Instructions
1/ According to the research summaries, why are the peptidoglycan hydrolases of bacteriophages RB43 and RB49 promising for biotechnology and biomedicine?
2/ Quote everything in the research summaries from "Group of Molecular" down to "biotechnology and biomedicine.".

Document text
_ _ _ _
Two novel thermally resistant phage-specific peptidases

Group of Molecular Biotechnology

Two novel enzymes, peptidoglycan hydrolases of bacteriophages RB43 and RB49 (Myoviridae), were obtained and biochemically characterized. These are zinc-containing l-alanyl- d-glutamate peptidases belonging to the M15 family. Both enzymes are resistant to high temperatures and effectively hydrolyze peptidoglycan of Gram-negative bacteria, which makes them promising for use in biotechnology and biomedicine.


  1. Mikoulinskaia GV, Chernyshov SV, Shavrina MS, Molochkov NV, Lysanskaya VY, Zimin AA (2018). Two novel thermally resistant endolysins encoded by pseudo T-even bacteriophages RB43 and RB49. J Gen Virol 99 (3), 402–415

A new approach for the synthesis of biologically important nucleotides using a thermophilic multi-enzymatic cascade

Laboratory of Biopharmaceutical Technologies

A new strategy of cascade synthesis of modified nucleotides was implemented using enzymes of thermophilic microorganisms (ribokinase RK from Thermus species 2.9, phosphoribosylpyrophosphate synthetase (PRPPS) and adenine phosphoribosyltransferase (APRT)/hypoxanthine phosphoribosyltransferase (HPRT) from Thermus thermophilus HB27) carry out successive transformations of ribose and purine heterocyclic bases into corresponding nucleotides. The comprehensive studies of determination of the kinetic parameters of enzyme- catalyzed reaction and optimization of the conditions for the cascade synthesis of modified nucleotides were performed. The potential nucleotide 5'-monophosphates with antiviral and anti- cancer activities were synthesized using multi-enzymatic cascade. Crystallization of thermophilic apo-enzymes and enzymes-ligands complex and subsequent X-ray structural analysis were carried out. Structures of the APRT and complex PRPPS/ADP/SO 4 2- were solved and deposited into RCSB Protein Data Bank with PDB entries 6fsp (at 2.5 Å resolution) and 5t3o (at 2.2 Å resolution), respectively. Three-dimensional structure of the ribokinase was solved at 1.9 Å resolution.
_ _ _ _
Study material
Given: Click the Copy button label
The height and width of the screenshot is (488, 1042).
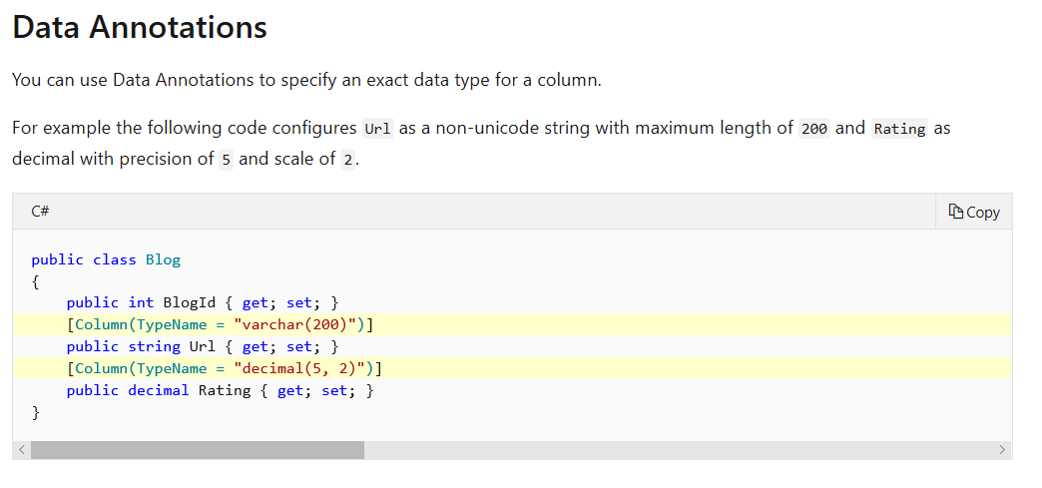Looking at the screenshot, I should (x=983, y=213).
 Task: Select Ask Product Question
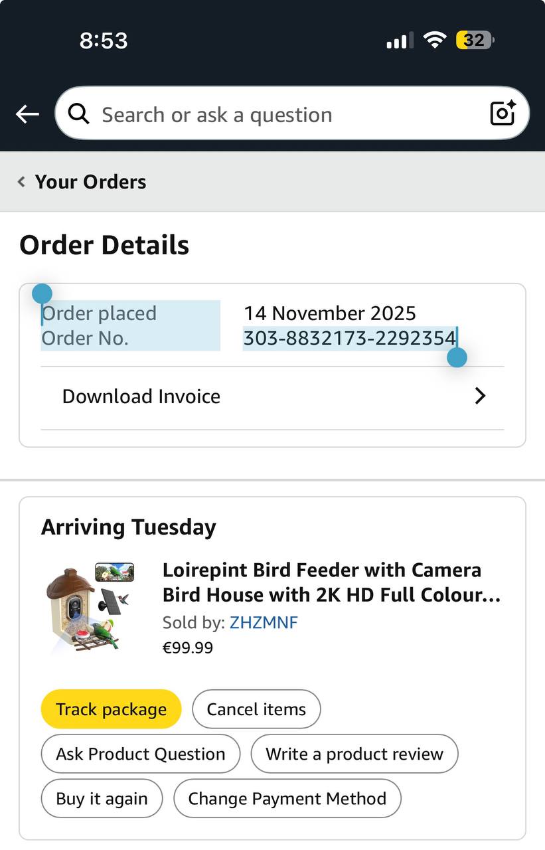(x=140, y=754)
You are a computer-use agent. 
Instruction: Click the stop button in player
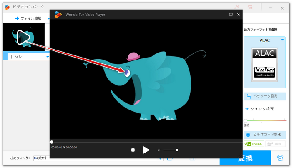pos(133,150)
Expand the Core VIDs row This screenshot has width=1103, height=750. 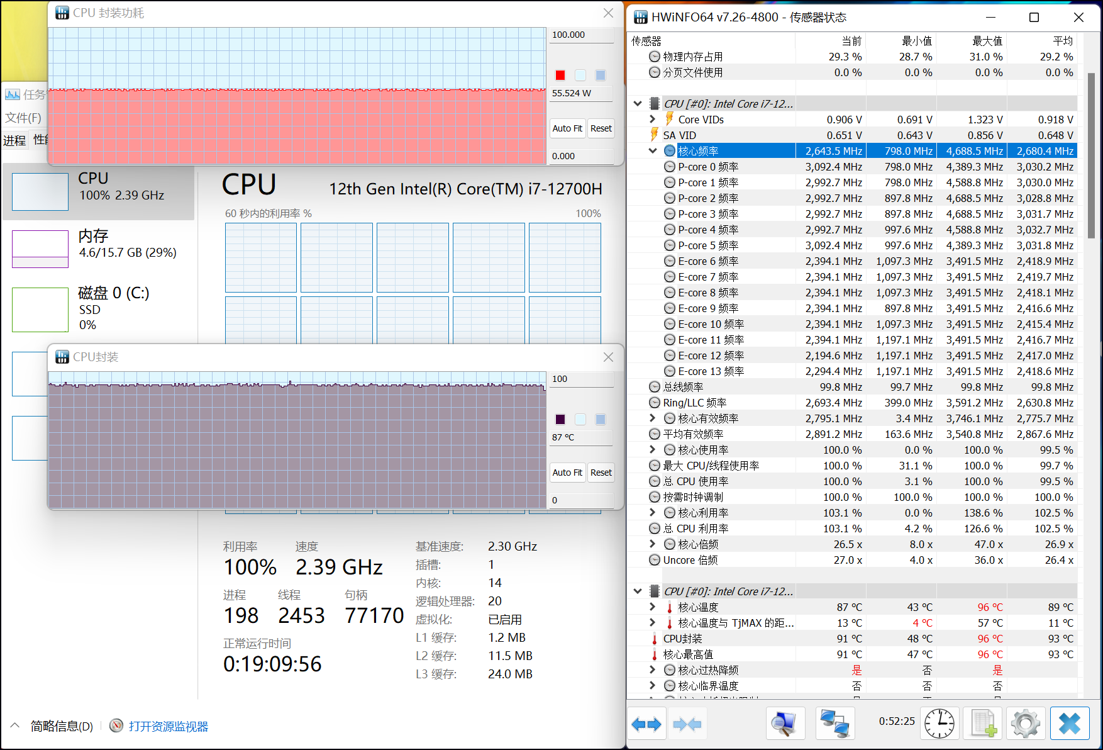pyautogui.click(x=653, y=120)
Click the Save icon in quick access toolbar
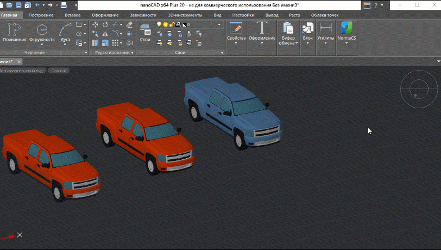 click(x=18, y=5)
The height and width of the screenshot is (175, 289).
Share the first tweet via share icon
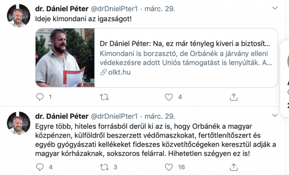click(x=234, y=97)

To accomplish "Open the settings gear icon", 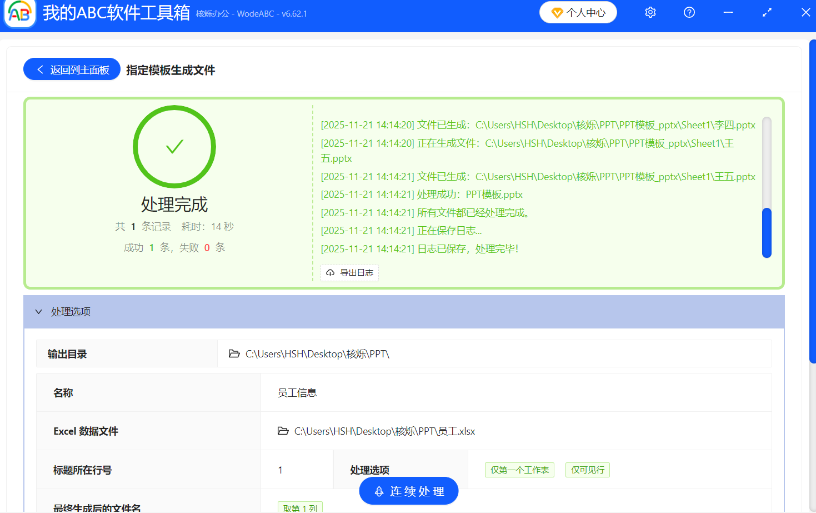I will click(x=650, y=12).
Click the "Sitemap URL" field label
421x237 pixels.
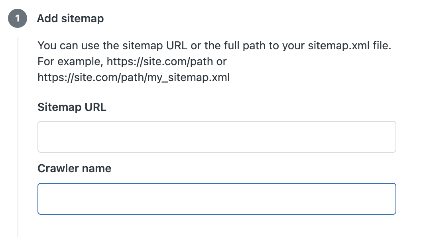click(72, 107)
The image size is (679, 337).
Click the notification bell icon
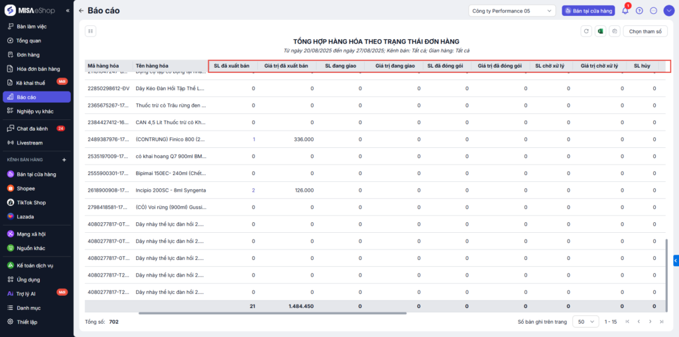pyautogui.click(x=625, y=11)
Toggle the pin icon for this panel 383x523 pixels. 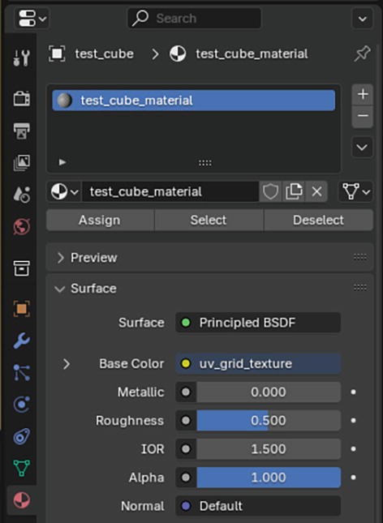coord(362,54)
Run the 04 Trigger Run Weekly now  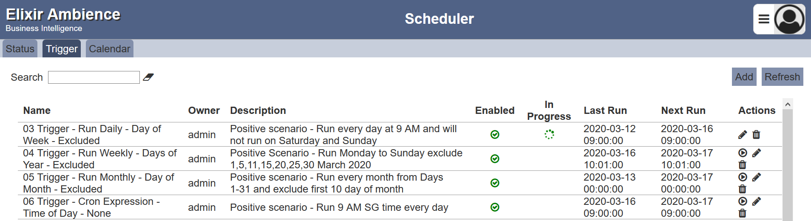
_ _ _ _
Responses by item number
1/ Both enzymes are resistant to high temperatures and effectively hydrolyze the peptidoglycan of Gram-negative bacteria.

2/
Group of Molecular Biotechnology

Two novel enzymes, peptidoglycan hydrolases of bacteriophages RB43 and RB49 (Myoviridae), were obtained and biochemically characterized. These are zinc-containing l-alanyl- d-glutamate peptidases belonging to the M15 family. Both enzymes are resistant to high temperatures and effectively hydrolyze peptidoglycan of Gram-negative bacteria, which makes them promising for use in biotechnology and biomedicine.